__RECORD LIST__:
* start *

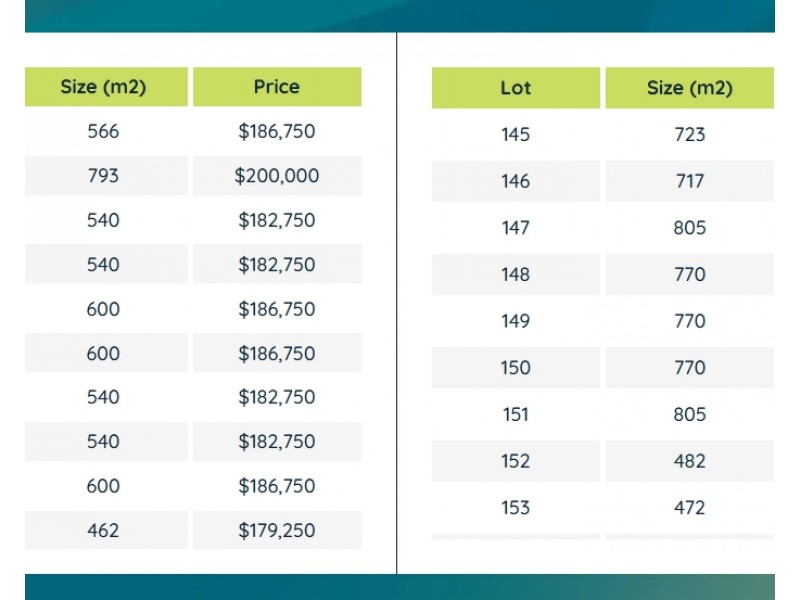800x600 pixels.
Task: Select lot number 149
Action: pos(516,321)
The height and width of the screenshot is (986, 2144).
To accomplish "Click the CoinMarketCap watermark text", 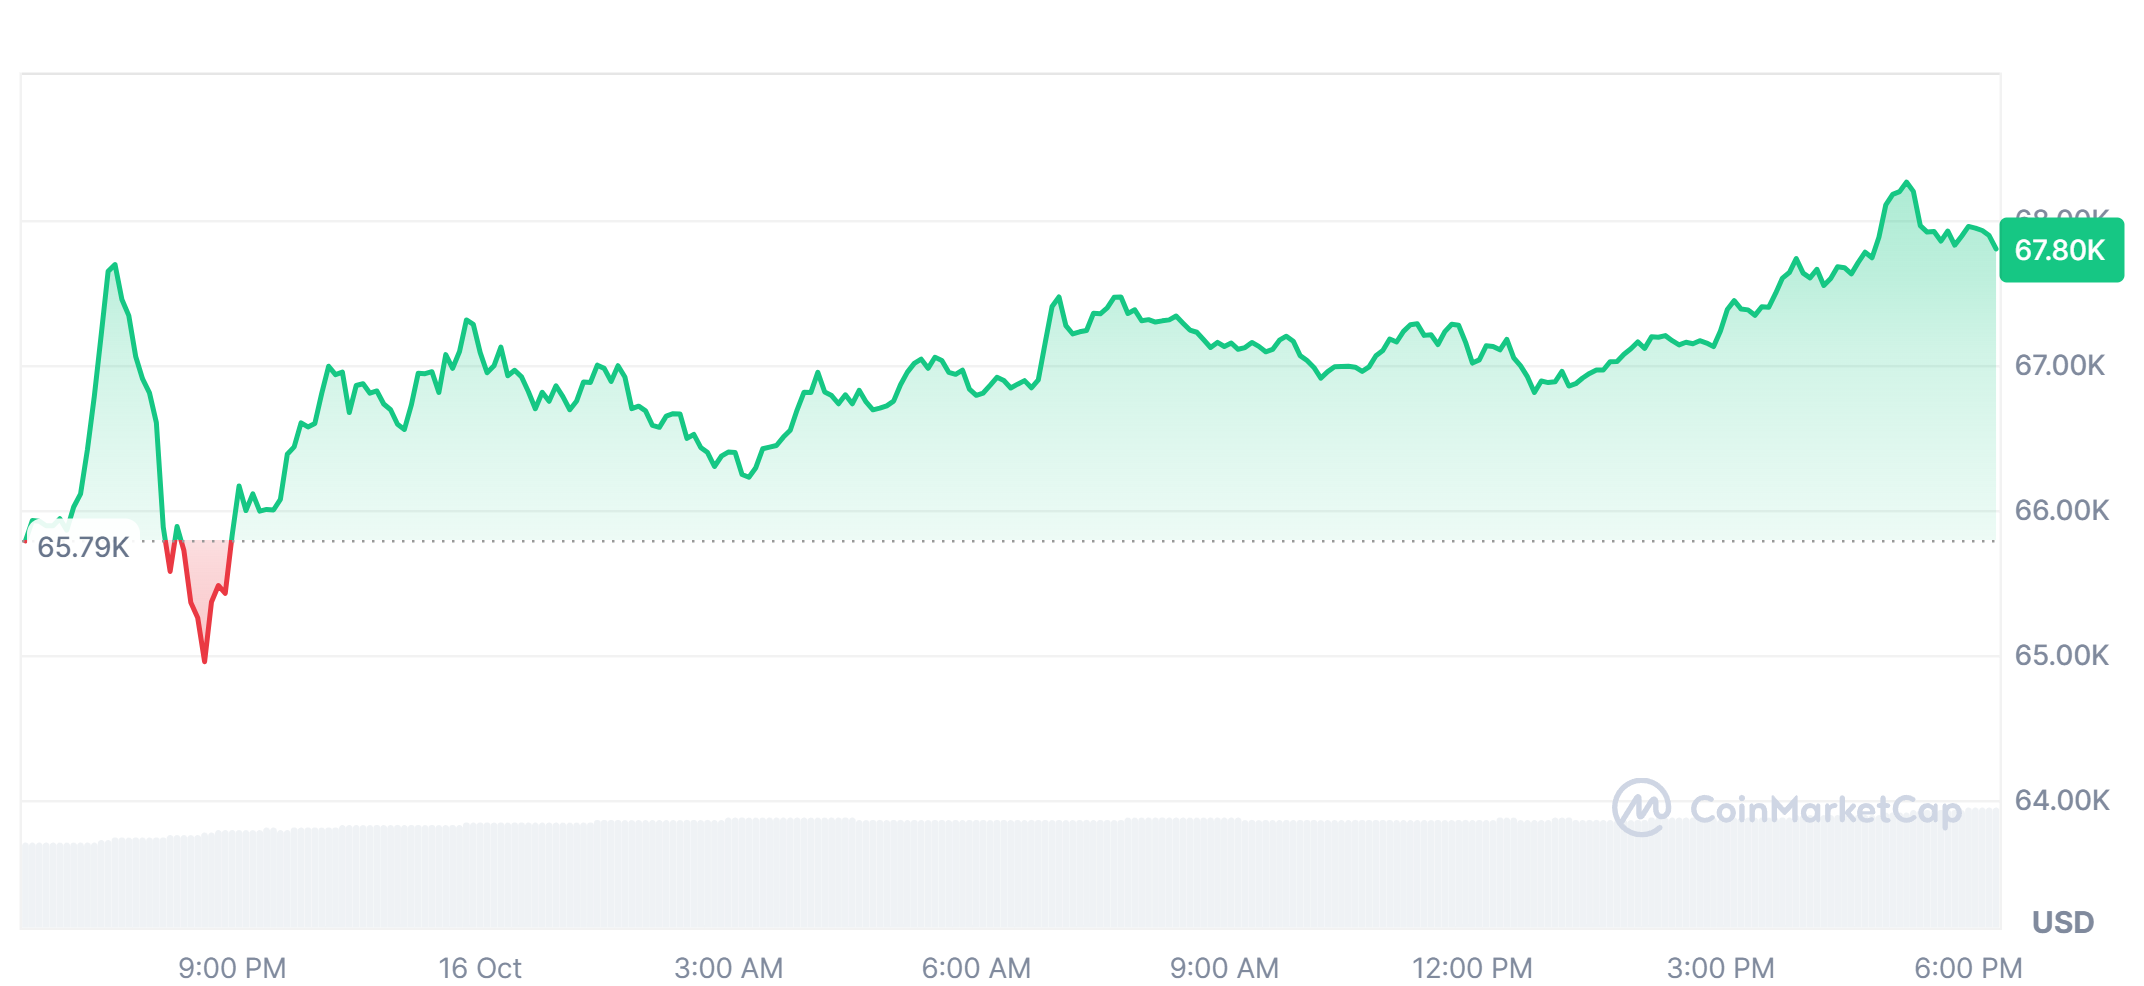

* end *

__TASK DESCRIPTION__:
Turn every line of the records above into a JSON list of strings, one string per line, skipping blank lines. Leave the pictures out of the answer.

__TASK RESPONSE__:
[
  "800x600 pixels.",
  "Task: Select lot number 149",
  "Action: pos(516,321)",
  "The height and width of the screenshot is (986, 2144).",
  "To accomplish \"Click the CoinMarketCap watermark text\", "
]